Please count the lines below that contain the string "should", treating uppercase and lowercase as different. Give only the number.

- **Excerpted records**

⁂

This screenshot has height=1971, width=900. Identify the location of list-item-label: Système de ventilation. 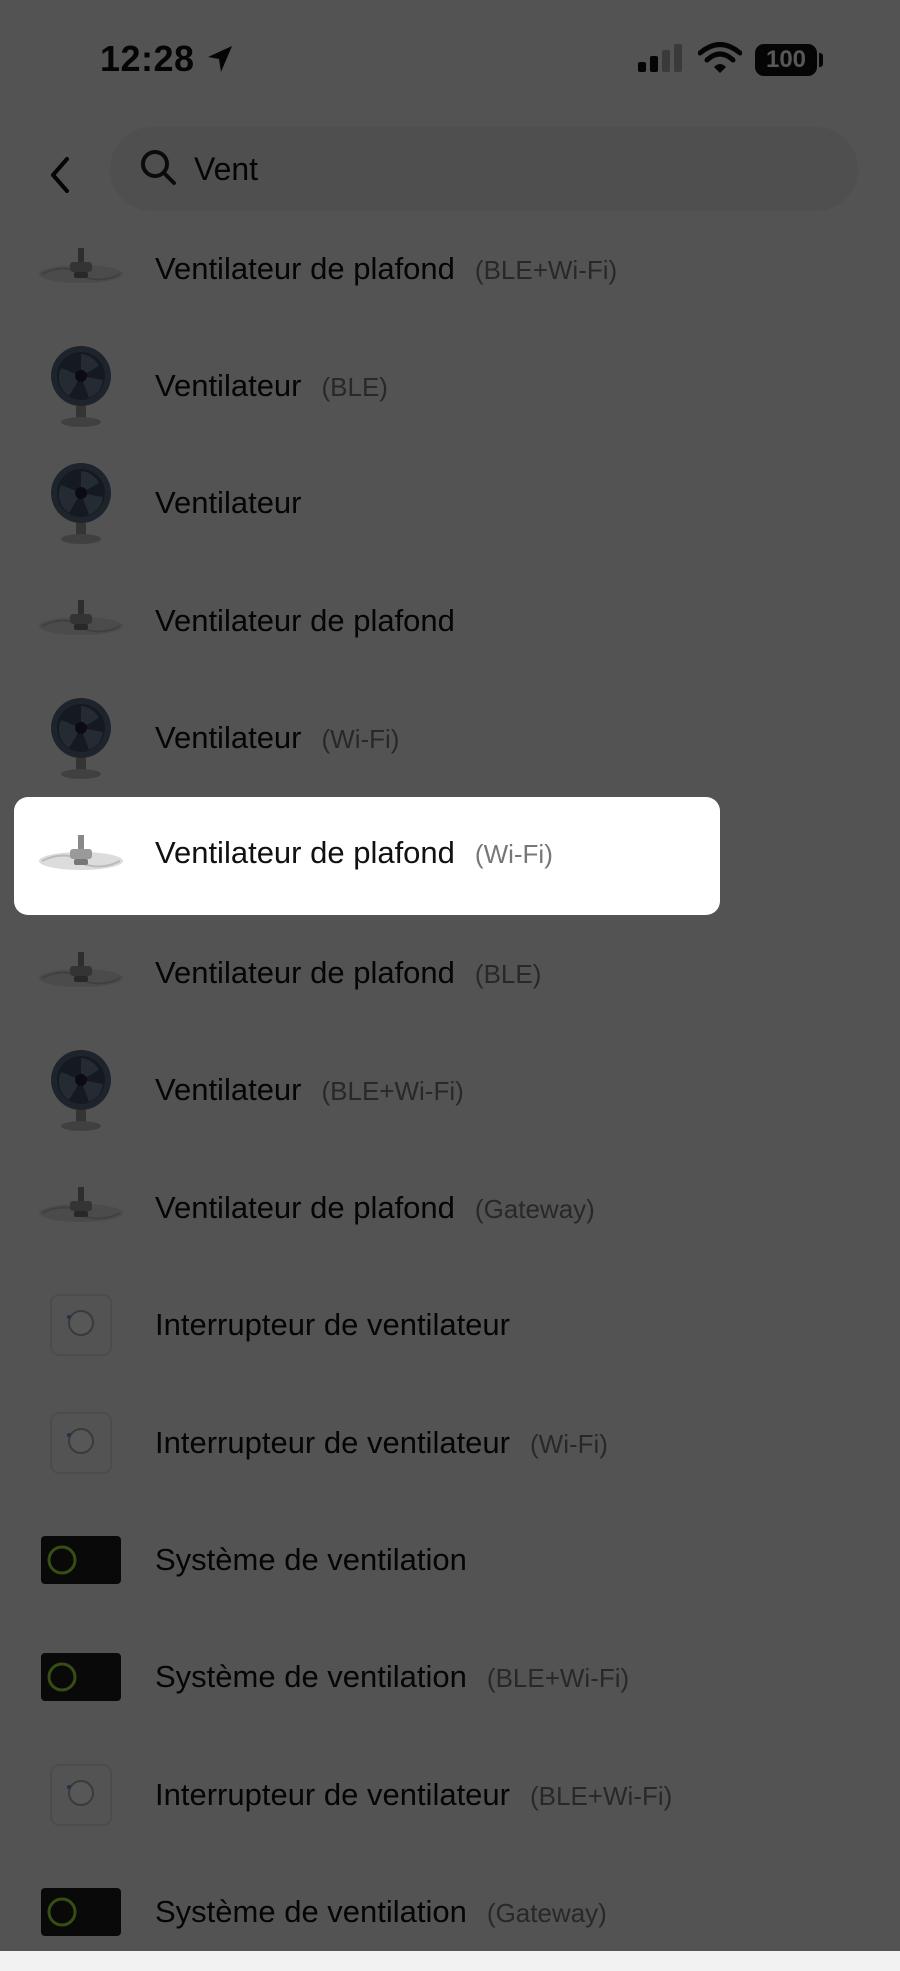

⁂

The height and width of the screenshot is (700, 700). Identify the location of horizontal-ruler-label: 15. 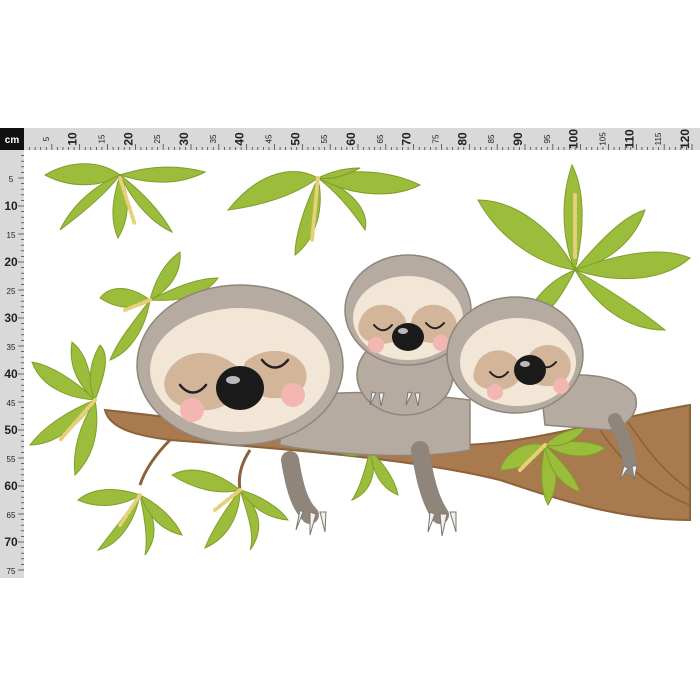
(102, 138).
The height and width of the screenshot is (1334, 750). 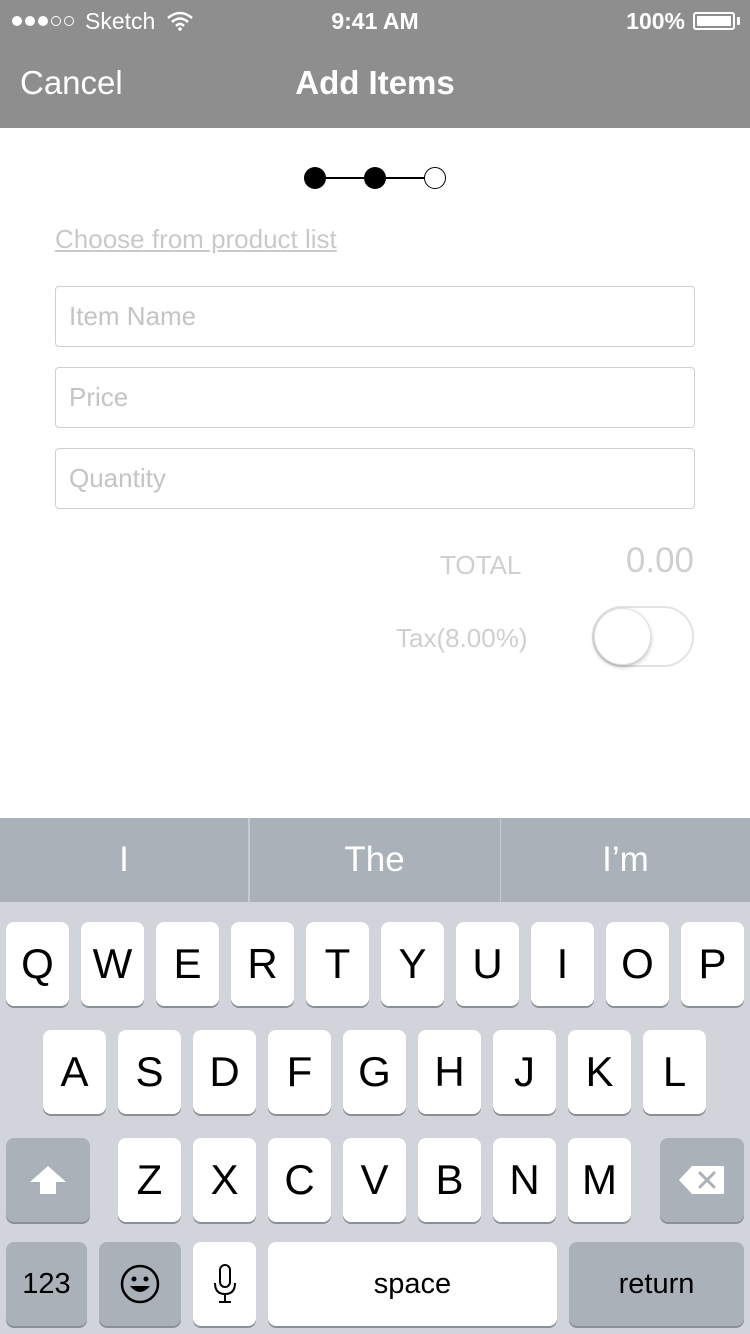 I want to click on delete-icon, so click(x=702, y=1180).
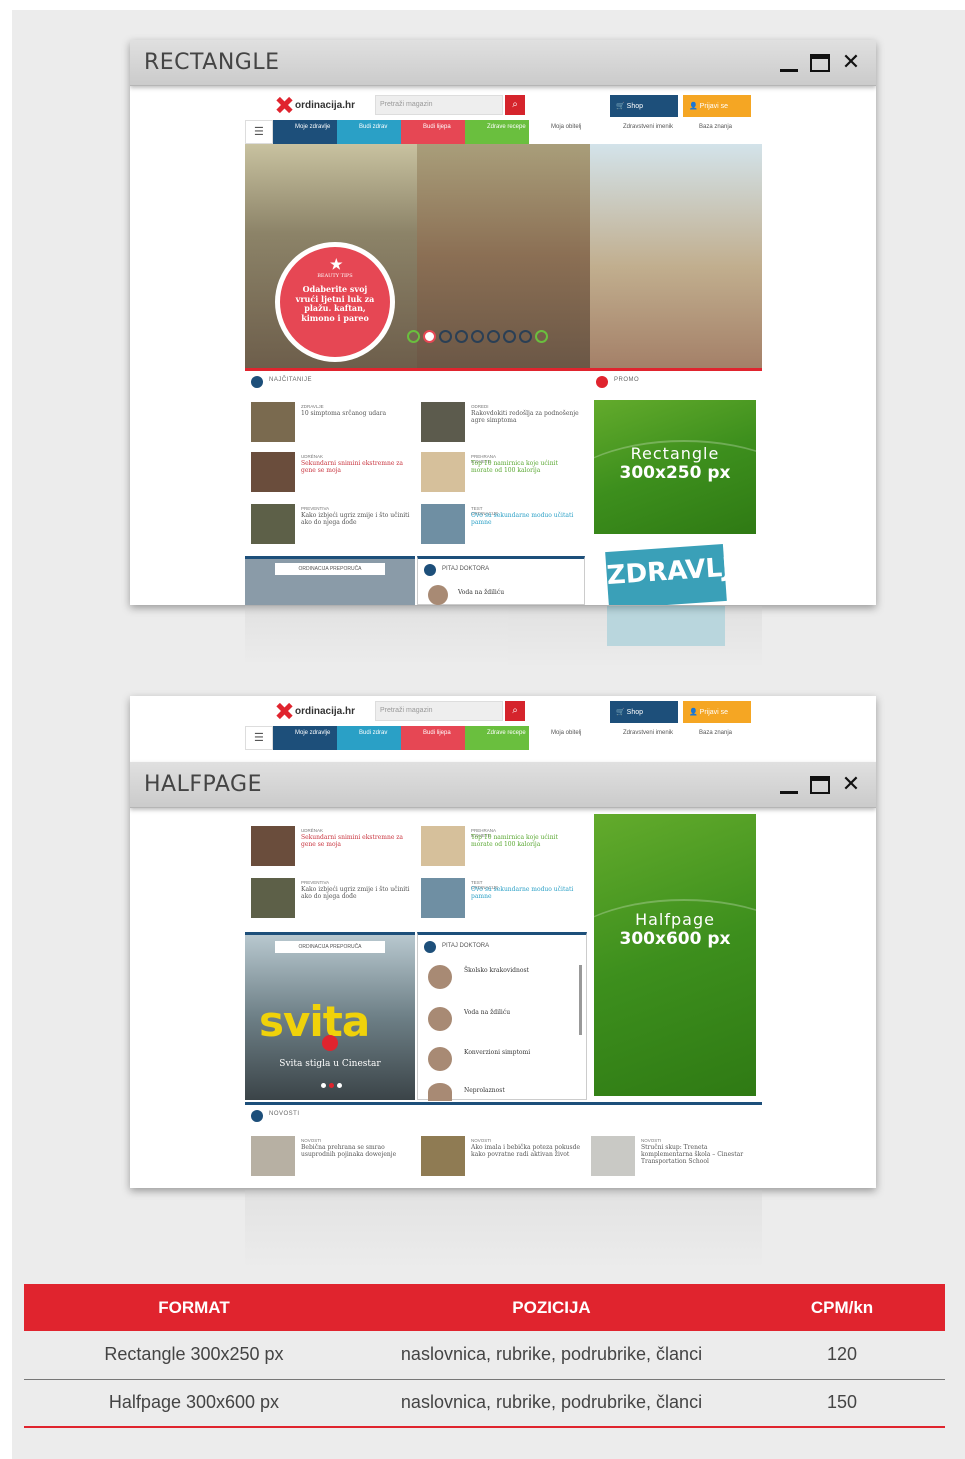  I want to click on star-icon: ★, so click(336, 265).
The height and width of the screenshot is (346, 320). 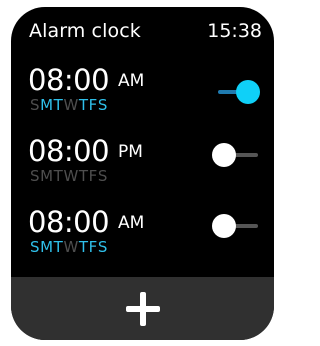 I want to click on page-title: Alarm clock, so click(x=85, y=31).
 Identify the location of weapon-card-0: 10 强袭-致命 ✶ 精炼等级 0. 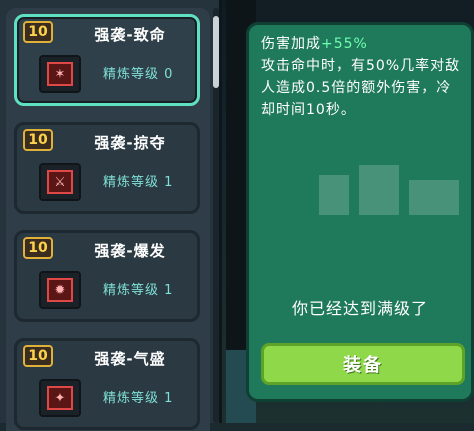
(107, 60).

⁂

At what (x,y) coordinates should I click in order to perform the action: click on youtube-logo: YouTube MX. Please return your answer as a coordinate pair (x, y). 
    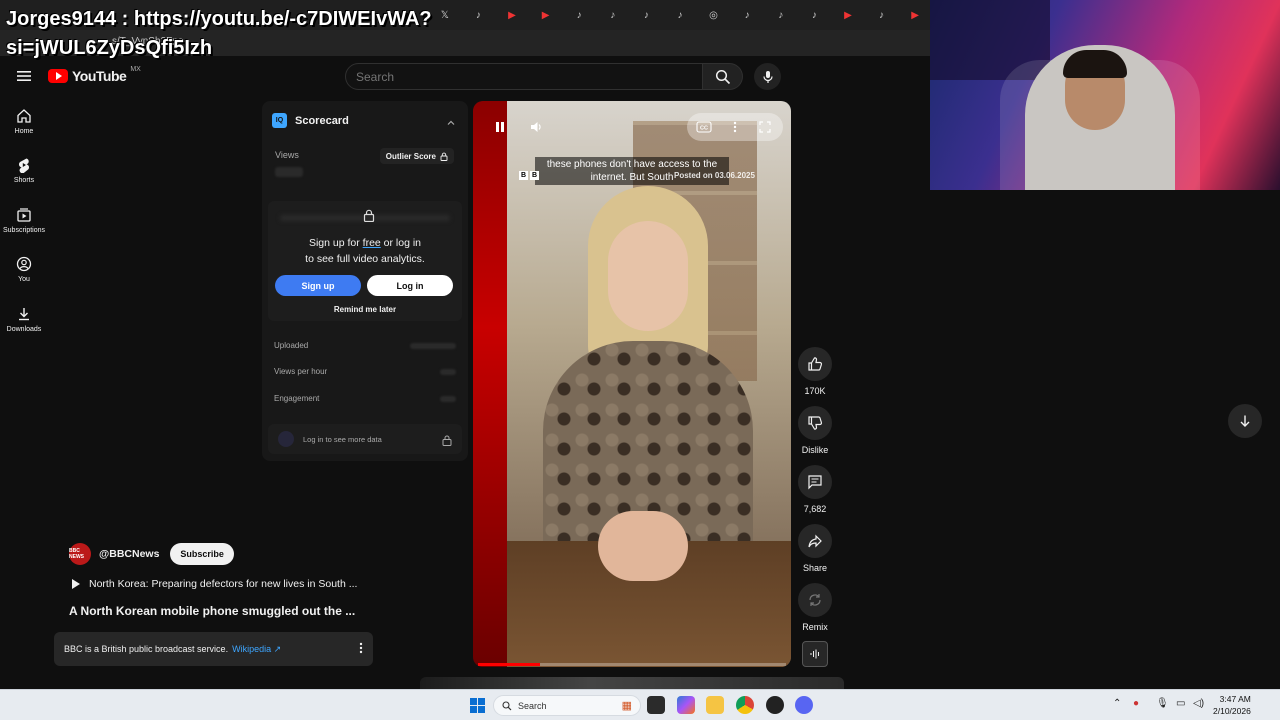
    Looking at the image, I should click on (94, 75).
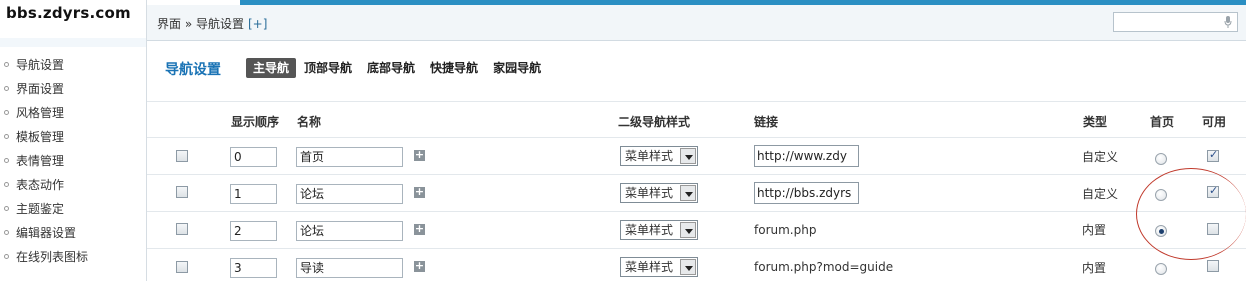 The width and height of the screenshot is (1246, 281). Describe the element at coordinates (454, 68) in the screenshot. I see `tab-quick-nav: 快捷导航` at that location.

⁂

- **Response for this exercise**
2